Green Discipleship may be orthodoxy but we still have to talk about what it means.

Vote of thanks to Larry Rasmussen, seminar on Green Discipleship, Knox Church, Dunedin 7 March 2008.

(Papers by Larry Rasmussen on the same theme as his presentation at Knox can be found at Lutheran Advocacy Ministry and The Other Journal.Com)

In UK in 2006 while Jenny and I were on sabbatical at Westminster College, Cambridge, there was hardly an intercessory prayer that did not express concern for climate change and ecological responsibility (though the Brits have been talking about the weather for some time). It seems clear that "Green Discipleship" is now the accepted "orthodox" view of Christian responsibility towards God's creation. As such there are fresh challenges to working through what churches and Christians are called to do to live this out. Larry's framework is an important contribution to this ongoing task.

Bishops and Moderators talk about it: Bishop John Kirkby, chair of the Irish Bishops Overseas aid agency : “Climate change is undermining the fight against global poverty.”

Oil companies are rebranding themselves as being about something clean, hopeful, socially responsible and sustainable – deep questions about image and reality (eg BP in Alaska). Cannot visit the we Economist Greenview page without multiple adds from Chevron oil.

The environment is an accepted dimension of Evangelical missiology, for instance J Andrew Kirk, What is Mission.

Michael Northcott, Professor of Ethics at the University of Edinburgh and recent visitor to New Zealand, author of recent book, A moral Climate, on BBC4 was interviewed in late 2006 about buying carbon credits to achieve carbon neutral air miles, compared the system to medieval indulgences, which could be purchased so that you could go on sinning.

But if we do not want to go on sinning, what do we do? Larry Rassmussen’s paper this evening provides us with an important framework for the discussions we need to have. We should not underestimate the importance of these discussions.

This year John Hunt will be bringing to Presbyterian General Assembly a discssion paper. It is possible that he may draw our attention to the useful fact that there are metrics associated with Green Discipleship. It is is possible to calculate the carbon footprint of a congregation.

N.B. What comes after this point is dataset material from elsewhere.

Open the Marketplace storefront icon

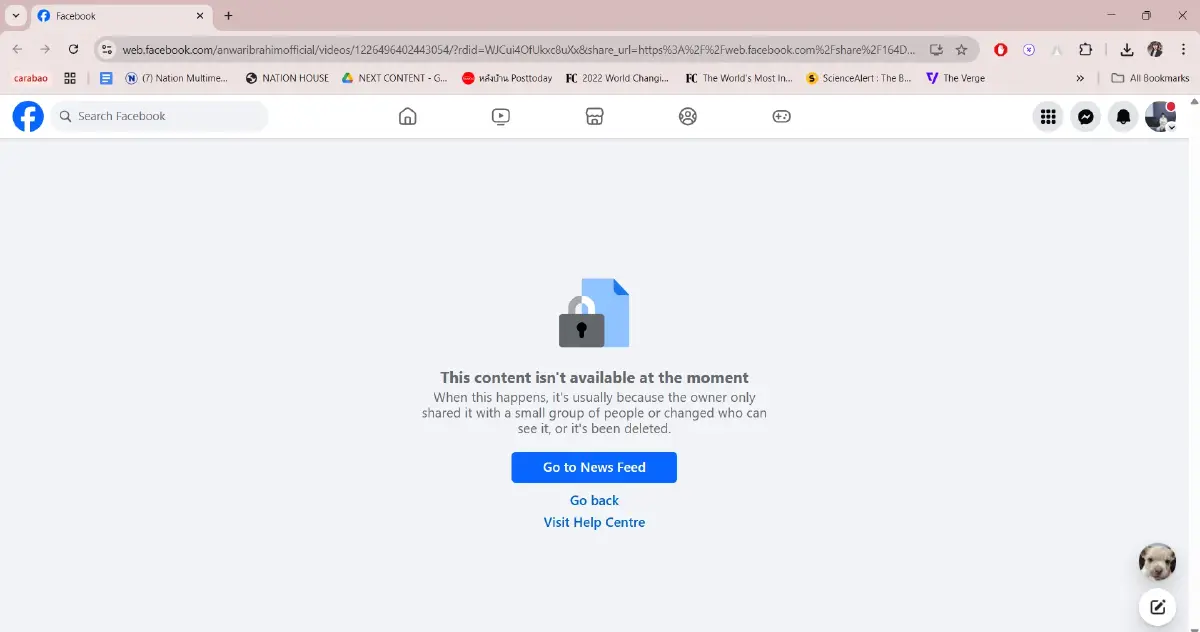pyautogui.click(x=594, y=116)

There are also some temptations and dangers in seeking to act on the basis of a new orthodoxy. A consensus on the importance of the issue does not necessarily mean a consensus on the actions to be taken. Again the framework of the discourse of Green Discipleship is important if we are to work these things through.

As we shift from promoting awareness to advocating action we will discovere a new set of diversities and new potential for conflict.

People are sensitive about being told what to do, especially by their church leaders. This may be especially a Presbyterian issue, but I suspect it is wider.

There are temptations to complacency and smugness, the human capacity for moralism, the easy move to repenting of other people’s sins, the empowerment not of victims, but of those who claim to speak on their behalf.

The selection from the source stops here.